A deadly mistake made two million years ago by two of humankind’s earliest ancestors has provided the first evidence of what food they ate – from an analysis of the plaque on their teeth.
“The find is unprecedented in the human record outside of fossils just a few thousand years old,” says Professor Lee Berger of the Institute for Human Evolution at the University of the Witwatersrand in Johannesburg. “It is the first truly direct evidence of what our early ancestors put in their mouths and chewed – what they ate.”
Berger led a team comprising nine top scientists from across the globe.
Lead author is Amanda Henry of the Max Planck Institute for Evolutionary Anthropology in Germany, a specialist in dental calculus and tartar, while other specialists included dental micro-wear specialists, isotopic specialists and phytolith researchers – scientists who study the physical remains of ancient plants.
The story begins almost two million years ago when an elderly female and a young male of the species Australopithecus sediba fell into a sinkhole where their remains were quickly buried in sediment. As a result, parts of their teeth were extremely well preserved and this enabled the scientists to analyse the teeth and what was on them.
Berger and his colleagues had earlier described the remains of the creatures and noticed what appeared to be stains on the teeth. They realised these were probably dental plaque – tartar or calculus – mineralised material that forms on teeth.
The preservation enabled the researchers to analyse the teeth in three different ways: dental micro-wear analyses of the tooth surfaces and high-resolution isotope studies of the tooth enamel were conducted.
Also, because the teeth had not been exposed to the elements, they harboured areas of preserved tartar build-up around their edges, and in the plaque the scientists found phytoliths – bodies of silica from plants eaten by the early hominins.

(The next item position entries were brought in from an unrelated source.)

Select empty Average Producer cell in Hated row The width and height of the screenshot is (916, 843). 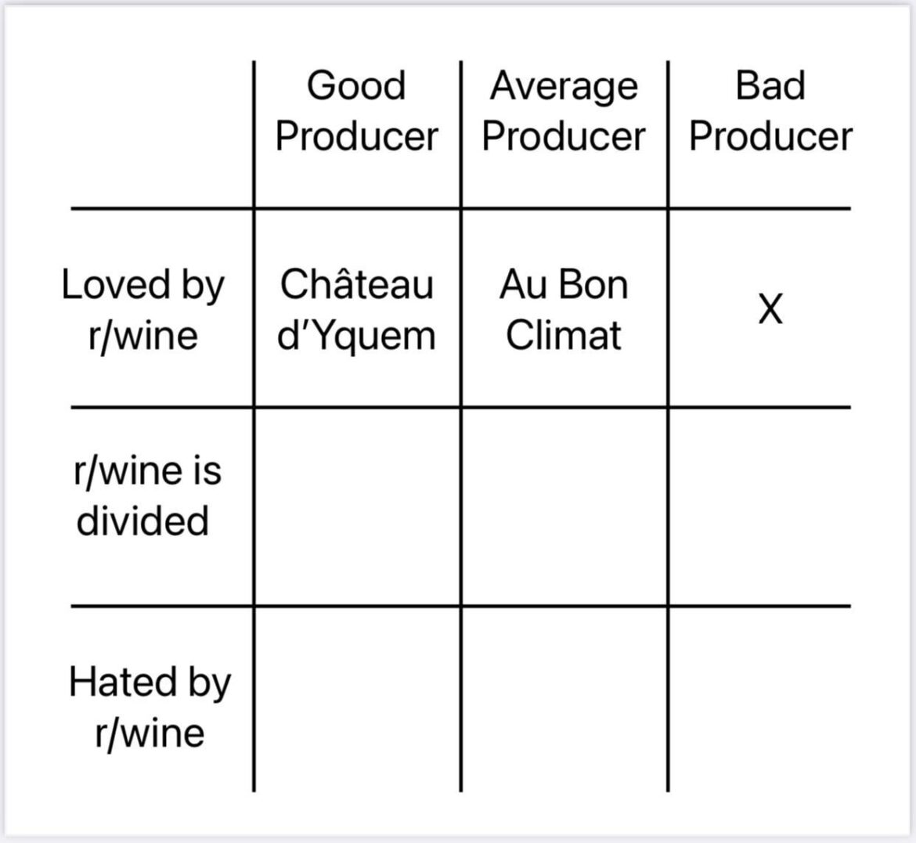564,699
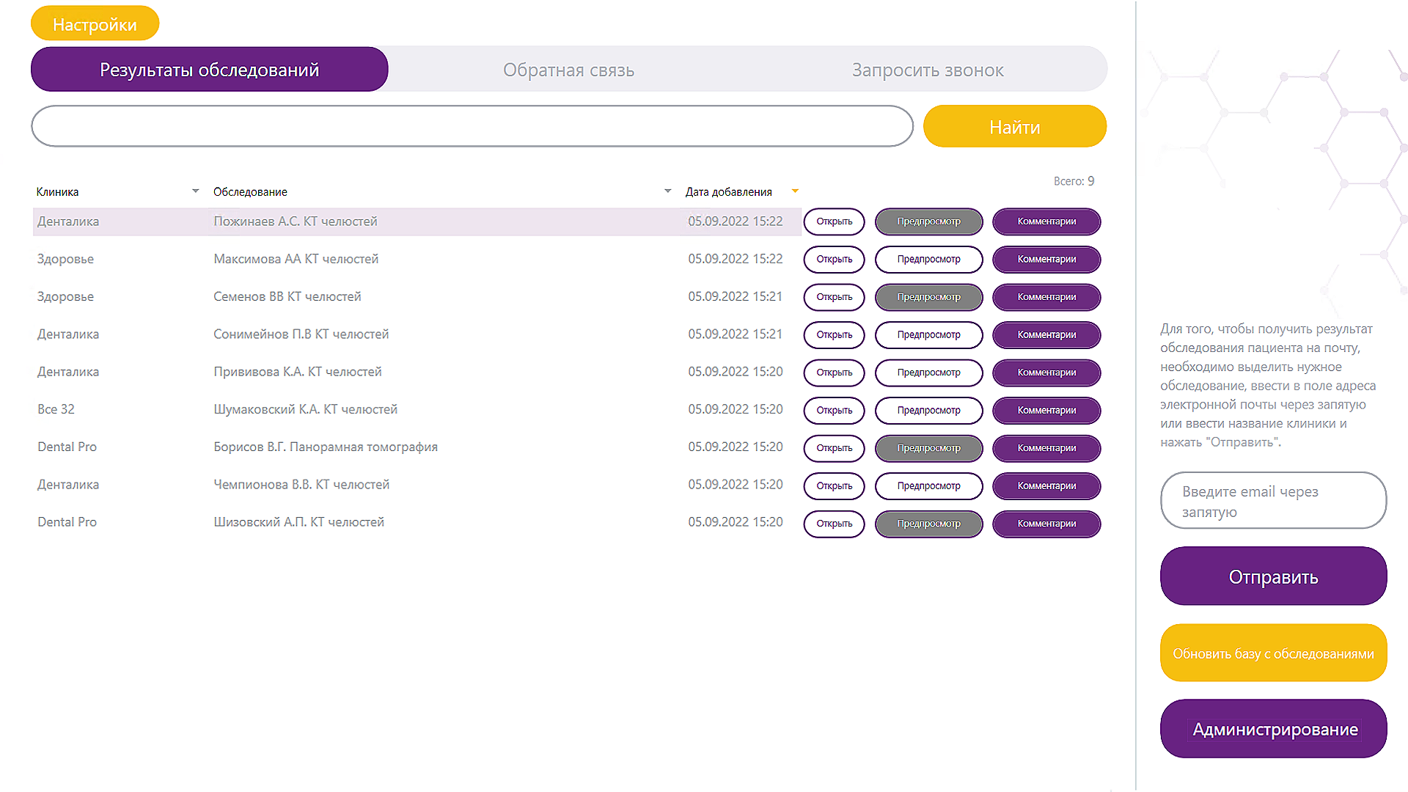Open the Настройки settings button
This screenshot has width=1408, height=792.
tap(95, 24)
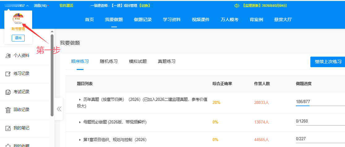The height and width of the screenshot is (147, 345).
Task: Expand 第1章项目组织、规划与控制 row
Action: 80,140
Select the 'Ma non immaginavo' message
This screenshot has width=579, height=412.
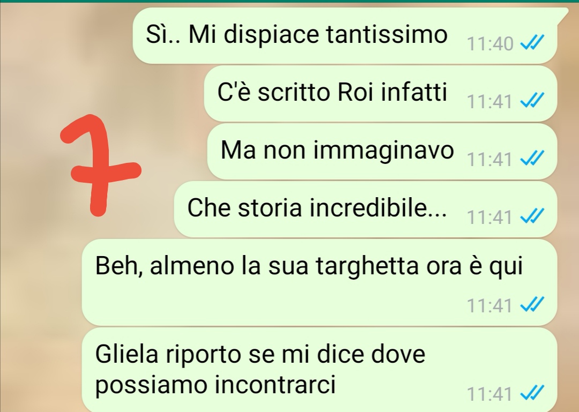point(382,152)
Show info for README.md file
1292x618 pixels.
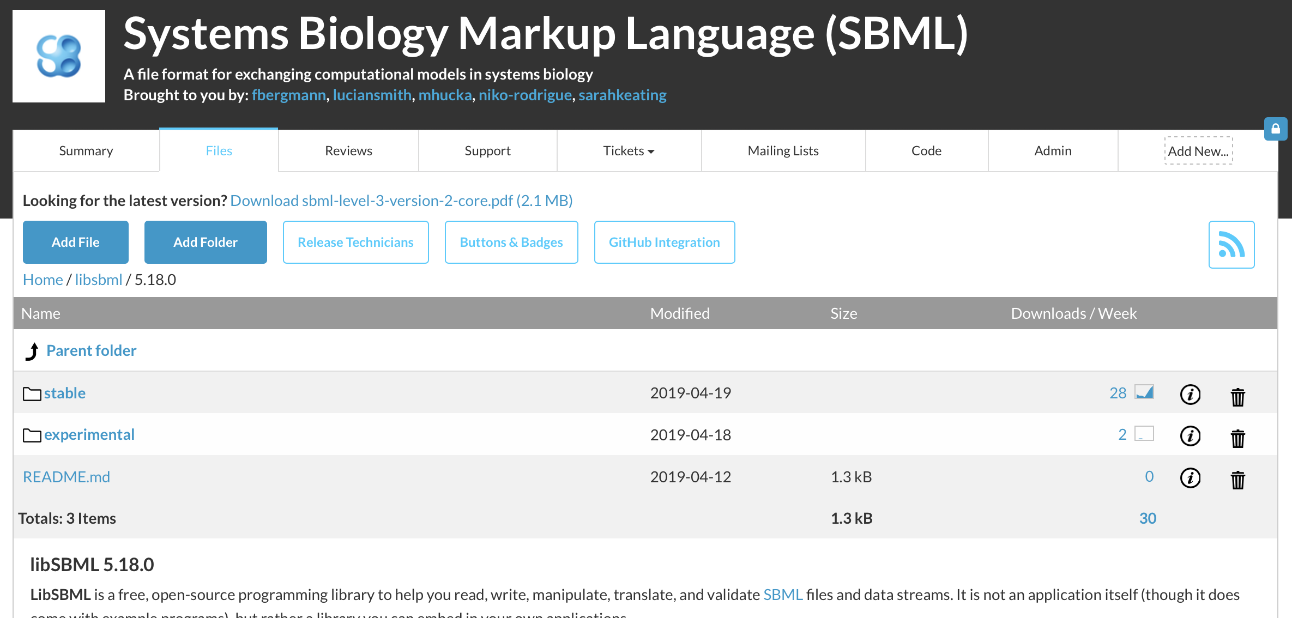[x=1190, y=478]
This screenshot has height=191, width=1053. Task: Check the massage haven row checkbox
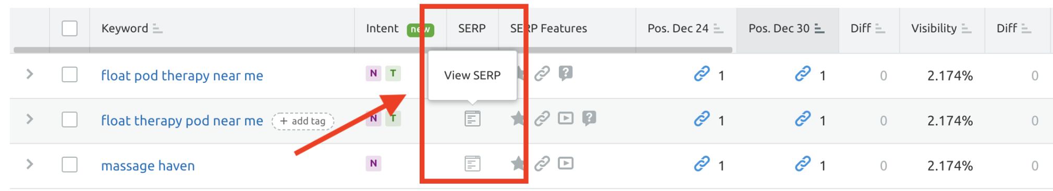tap(69, 164)
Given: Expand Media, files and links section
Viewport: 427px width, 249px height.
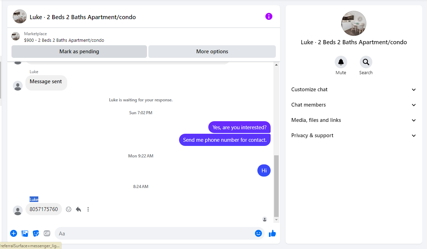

Using the isotope analysis, the dental micro-wear analysis and the phytolith analysis, the researchers were able to identify the diet and found it differed from other early human ancestors of the time.
The micro-wear on the teeth showed more pits and complexity than most other australopiths before it. Like the micro-wear, the isotopes also showed the creatures were consuming mostly parts of trees, shrubs or herbs, rather than grasses.
“I found the evidence for bark consumption the most surprising,” says Berger. “While primatologists have known for years that primates, including apes, eat bark as a fallback food in times of need, I really had not thought of it as a dietary item on the menu of an early human ancestor.
“To think that we have direct evidence of what these near humans put in their mouths and chewed, still preserved after two million years, is pretty remarkable.”
The research is published this month in the online edition of Nature.